BEGIN Information shown
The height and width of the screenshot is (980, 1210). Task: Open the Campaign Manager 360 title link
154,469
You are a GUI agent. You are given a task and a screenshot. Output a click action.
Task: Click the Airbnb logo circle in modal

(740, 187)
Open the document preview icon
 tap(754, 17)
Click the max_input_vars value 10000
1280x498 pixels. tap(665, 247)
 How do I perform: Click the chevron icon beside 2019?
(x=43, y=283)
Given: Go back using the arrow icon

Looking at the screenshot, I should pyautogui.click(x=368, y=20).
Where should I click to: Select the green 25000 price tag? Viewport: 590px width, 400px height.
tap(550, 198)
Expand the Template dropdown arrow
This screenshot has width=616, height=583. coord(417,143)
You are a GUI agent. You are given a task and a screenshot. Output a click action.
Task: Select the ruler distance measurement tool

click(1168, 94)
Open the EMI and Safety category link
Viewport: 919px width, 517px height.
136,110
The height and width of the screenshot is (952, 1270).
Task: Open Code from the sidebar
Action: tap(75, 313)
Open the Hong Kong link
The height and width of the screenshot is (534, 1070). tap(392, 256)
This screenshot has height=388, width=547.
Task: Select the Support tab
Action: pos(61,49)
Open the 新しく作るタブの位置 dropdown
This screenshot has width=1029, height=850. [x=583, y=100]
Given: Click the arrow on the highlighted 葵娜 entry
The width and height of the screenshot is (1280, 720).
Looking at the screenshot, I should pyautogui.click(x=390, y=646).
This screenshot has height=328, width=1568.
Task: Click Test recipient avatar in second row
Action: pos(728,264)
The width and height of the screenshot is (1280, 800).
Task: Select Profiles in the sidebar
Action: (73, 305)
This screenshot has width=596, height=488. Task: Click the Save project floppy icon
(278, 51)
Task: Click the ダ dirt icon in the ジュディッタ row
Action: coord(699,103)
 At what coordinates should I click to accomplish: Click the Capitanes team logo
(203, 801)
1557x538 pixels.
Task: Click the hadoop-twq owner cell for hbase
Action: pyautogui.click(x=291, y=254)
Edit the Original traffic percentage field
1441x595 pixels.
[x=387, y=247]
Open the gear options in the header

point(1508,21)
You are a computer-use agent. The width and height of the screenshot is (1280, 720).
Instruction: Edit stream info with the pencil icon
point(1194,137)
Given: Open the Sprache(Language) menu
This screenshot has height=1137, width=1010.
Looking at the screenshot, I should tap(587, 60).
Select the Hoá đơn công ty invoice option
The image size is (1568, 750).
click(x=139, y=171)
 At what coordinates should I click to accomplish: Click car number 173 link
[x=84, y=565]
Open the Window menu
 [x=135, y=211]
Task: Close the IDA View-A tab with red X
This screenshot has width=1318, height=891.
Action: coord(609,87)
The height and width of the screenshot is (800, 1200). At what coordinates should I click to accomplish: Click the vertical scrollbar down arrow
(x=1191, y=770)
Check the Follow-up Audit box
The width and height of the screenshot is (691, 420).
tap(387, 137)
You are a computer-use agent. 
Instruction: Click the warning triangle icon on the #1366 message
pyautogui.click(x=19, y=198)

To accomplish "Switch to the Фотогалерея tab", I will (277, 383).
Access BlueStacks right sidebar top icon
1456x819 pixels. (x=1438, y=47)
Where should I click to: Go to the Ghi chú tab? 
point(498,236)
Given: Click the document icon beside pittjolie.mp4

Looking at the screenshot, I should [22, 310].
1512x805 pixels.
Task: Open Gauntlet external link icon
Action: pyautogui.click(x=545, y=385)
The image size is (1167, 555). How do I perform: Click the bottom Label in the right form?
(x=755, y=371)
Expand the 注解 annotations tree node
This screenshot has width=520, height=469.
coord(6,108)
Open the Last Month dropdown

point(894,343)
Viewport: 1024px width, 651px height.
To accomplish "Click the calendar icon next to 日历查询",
END Information shown
-- To do --
Go over the listing above and say how many lines contain the word "agent". Please give the number only.

-- Response --
4